Too Good To Be True

The past few months have really been a whirlwind for me. Not long after I was done with my audit busy season, I found out I was going to the Times Square New York office for a short ten week secondment – something that had been on my goals at Ernst & Young ever since I started as a trainee just over six years ago. I’ve lived in New York before as an exchange student and I loved it; and now having lived there for ten weeks as a working professional, I love it even more. Not because of the work, but because of how absolutely amazing the city is.

Coming back to Sydney after spending months is New York is always such a bittersweet thing for me. It’s so hard for me to describe the dichotomy of the person I become when I’m there and the person I am away from it all. Life in New York just seems more vivid and more real; sometimes I drift through the days here in a grey haze and nothing registers. Even with the ridiculous working hours (ridiculous because they really aren’t necessary), when I leave work at 10 or 11 PM, it still feels so early because your evening plans start at midnight. Leaving work at 6:30 PM in Sydney – early as that is – still feels incredibly late. It’s dark, everything is closed and I’ve got a horridly long commute home. Most of my waking hours – except for a few cherished moments on the weekends and some times after dinner during the week – kind of feel like this intellectually interesting puzzle which is both surreal and meaningless.

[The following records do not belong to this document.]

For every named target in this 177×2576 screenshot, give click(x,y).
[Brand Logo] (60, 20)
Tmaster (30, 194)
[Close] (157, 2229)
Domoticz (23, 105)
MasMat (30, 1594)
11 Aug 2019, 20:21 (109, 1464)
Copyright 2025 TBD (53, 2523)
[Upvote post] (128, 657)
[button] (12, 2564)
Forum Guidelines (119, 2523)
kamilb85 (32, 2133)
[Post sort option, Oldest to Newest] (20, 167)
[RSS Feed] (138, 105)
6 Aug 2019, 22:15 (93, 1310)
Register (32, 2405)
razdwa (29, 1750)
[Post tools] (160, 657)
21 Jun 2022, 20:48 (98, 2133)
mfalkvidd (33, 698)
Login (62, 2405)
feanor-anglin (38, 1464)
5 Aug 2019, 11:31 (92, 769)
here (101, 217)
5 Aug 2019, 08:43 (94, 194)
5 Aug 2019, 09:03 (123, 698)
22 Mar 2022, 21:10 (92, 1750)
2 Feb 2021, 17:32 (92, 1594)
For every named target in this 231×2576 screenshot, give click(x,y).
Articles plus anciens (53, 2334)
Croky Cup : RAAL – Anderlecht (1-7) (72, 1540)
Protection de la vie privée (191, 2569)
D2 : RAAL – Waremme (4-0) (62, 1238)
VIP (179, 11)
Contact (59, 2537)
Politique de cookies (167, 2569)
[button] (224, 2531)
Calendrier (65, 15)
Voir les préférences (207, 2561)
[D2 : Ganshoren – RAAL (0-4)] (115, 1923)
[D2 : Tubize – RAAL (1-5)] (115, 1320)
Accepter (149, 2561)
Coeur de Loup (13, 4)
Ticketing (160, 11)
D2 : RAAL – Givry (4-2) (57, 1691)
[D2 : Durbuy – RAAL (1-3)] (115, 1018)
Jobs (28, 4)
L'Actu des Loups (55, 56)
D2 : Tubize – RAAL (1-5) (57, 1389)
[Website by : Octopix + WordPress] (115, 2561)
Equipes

Anyway. The reason things have been so quiet here (apart from the usual refrain of work, etc) is I’ve been planning a trip to NYC (surprise, surprise) to study at Tisch over the summer (northern hemisphere summer). I’ve wanted this so badly for so long – pretty much ever since I found out more courses like the Musical Theatre Writing Workshop focusing on the three different components of musical theatre writing are offered over the summer session. While EY is reasonably accommodating as far as large employers go, the full two year Graduate Musical Theatre Writing Program at Tisch has never been a realistic option.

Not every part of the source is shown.